Le matin-pêcheur est un petit oiseau (16 cm) visible cet été au Der. Son plumage peut varier de l’azur au cobalt selon l’incidence de la lumière. (Photo Christine Tomasson)

La Ligue de protection des oiseaux (LPO) accueille et protège les oiseaux du lac du Der. Mais son rôle s’étend sur toute la biodiversité. L’association champenoise a proposé au public de nombreuses animations cet été.

Son logo bleu et blanc, estampillé de deux macareux qui se réchauffent, est reconnu de tous. La LPO, co-gestionnaire du lac du Der avec la Réserve nationale de chasse et de la faune sauvage, entend bien poursuivre ses missions «de préservation de la nature et de sensibilisation du grand public», assure Laurine Simon, animatrice nature LPO Champagne-Ardenne.
La salariée tient à rappeler que la devise de la LPO est d‘«agir pour la biodiversité. Ce qui signifie que les missions quotidiennes ne se limitent pas aux oiseaux.»

Le héron bihoreau gris, échassier emblématique du Der,
est exigeant en matière de quiétude. (Photo Christine Tomasson)

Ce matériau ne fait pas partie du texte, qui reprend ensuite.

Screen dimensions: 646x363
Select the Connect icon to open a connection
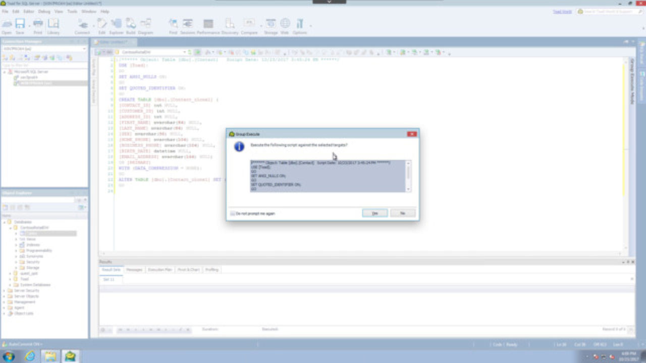tap(82, 24)
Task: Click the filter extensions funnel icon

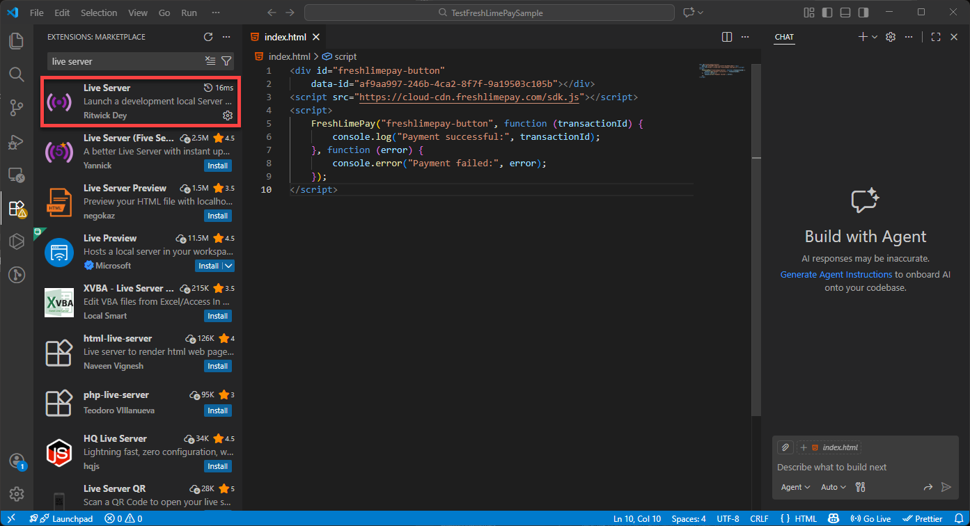Action: pos(226,61)
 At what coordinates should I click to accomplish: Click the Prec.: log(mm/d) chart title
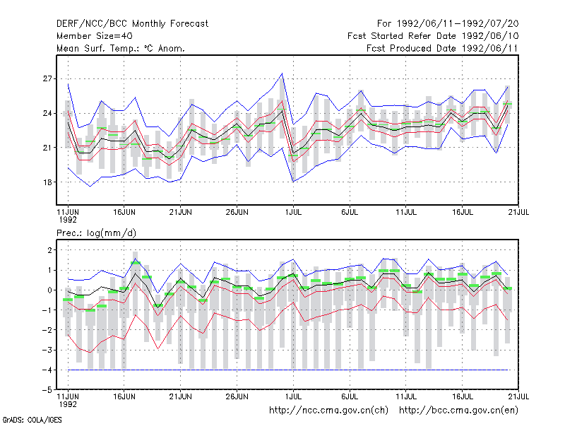click(96, 233)
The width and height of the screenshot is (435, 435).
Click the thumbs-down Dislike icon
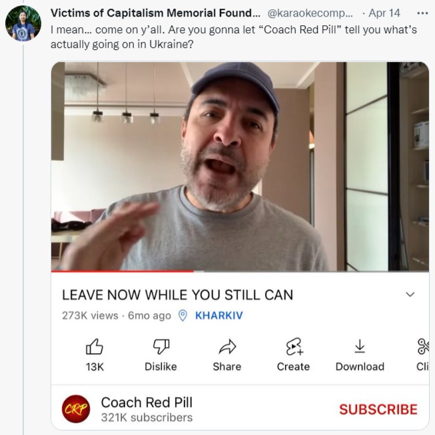tap(161, 347)
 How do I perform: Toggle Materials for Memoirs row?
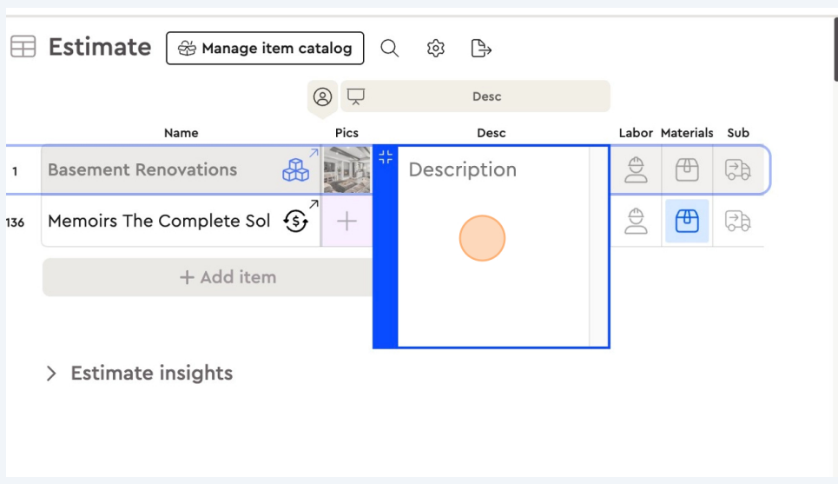click(x=687, y=222)
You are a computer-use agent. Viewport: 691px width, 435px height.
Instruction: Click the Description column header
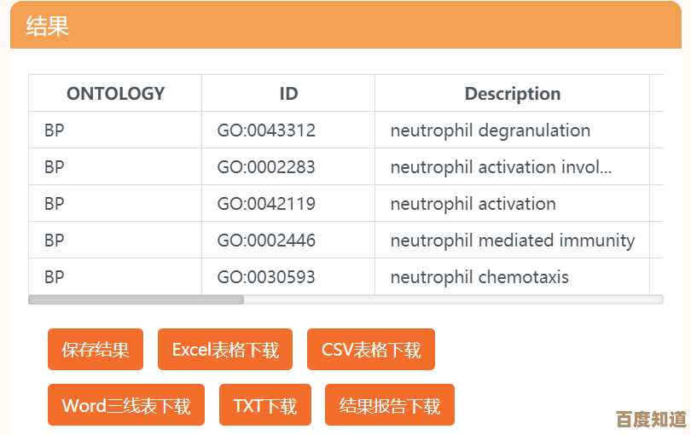(x=512, y=94)
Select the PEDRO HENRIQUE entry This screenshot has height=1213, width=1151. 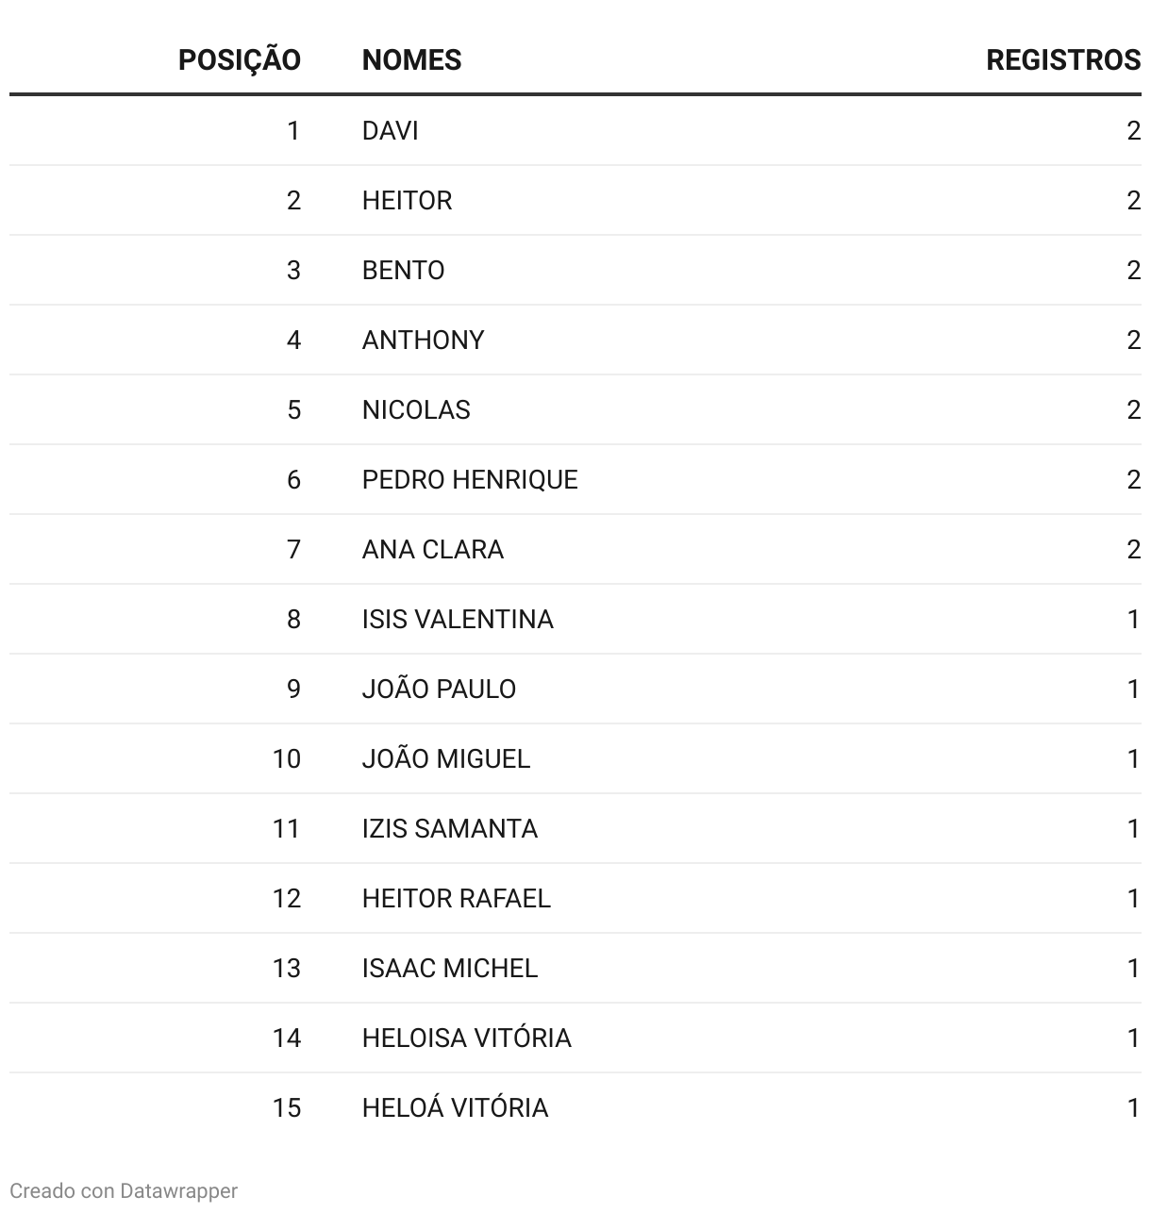[470, 479]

Actions dans les jardins des particuliers, médiation et même, sensibilisation des écoles maternelles aux lycées, les actions de la LPO sont variées. La dernière d’entre elles est importante pour l’animatrice nature : «Le jeune public est très réceptif aux informations. J’espère qu’ils auront plus tard un intérêt pour la nature et que certains d’entre eux auront envie d’agir.»
Créé en 1977, le lac du Der est devenu, au fil des années, une réserve ornithologique qui, idéalement située dans les terres de la région Grand Est, accueille une très belle diversité.

De nombreux migrateurs en repos
Le héron gardeboeuf se nourrit essentiellement des mouches sur les bovins. (Photo Denis Fourcaud)

Plus de 300 espèces d’oiseaux, et notamment des migrateurs. «En ce moment, de nombreuses espèces y séjournent pour une halte, plus ou moins longue, dans leur migration post-nuptiale», explique Laurine Simon. Au lac du Der et aux étangs d’Outines et d’Arrigny, héron gardebœuf et bihoreau trouvent calme et nourriture. «Le premier se nourrit des mouches présentes sur les vaches d’où son nom, alors que le second, très exigeant en matière de tranquillité, se nourrit de poissons et d’amphibiens. Avant l’hiver, ils repartiront vers l’Afrique», détaille l’animatrice nature. Et au Der, il n’y a pas que les espèces emblématiques d’échassiers qui trouvent leur compte. Papillons, insectes et poissons forment également le reste de la biodiversité.
S’il y a un excellent observatoire à Chantecoq, Étienne Clément, président de la LPO Champagne-Ardenne est catégorique : «Le meilleur observatoire se trouve aux étangs d’Outines et d’Arrigny.» Beaucoup d’oiseaux sont concentrés dans cette zone marécageuse du fait de la zone de quiétude permanente. Et de plus, «il y a de beaux circuits à faire en famille», garantit Laurine Simon.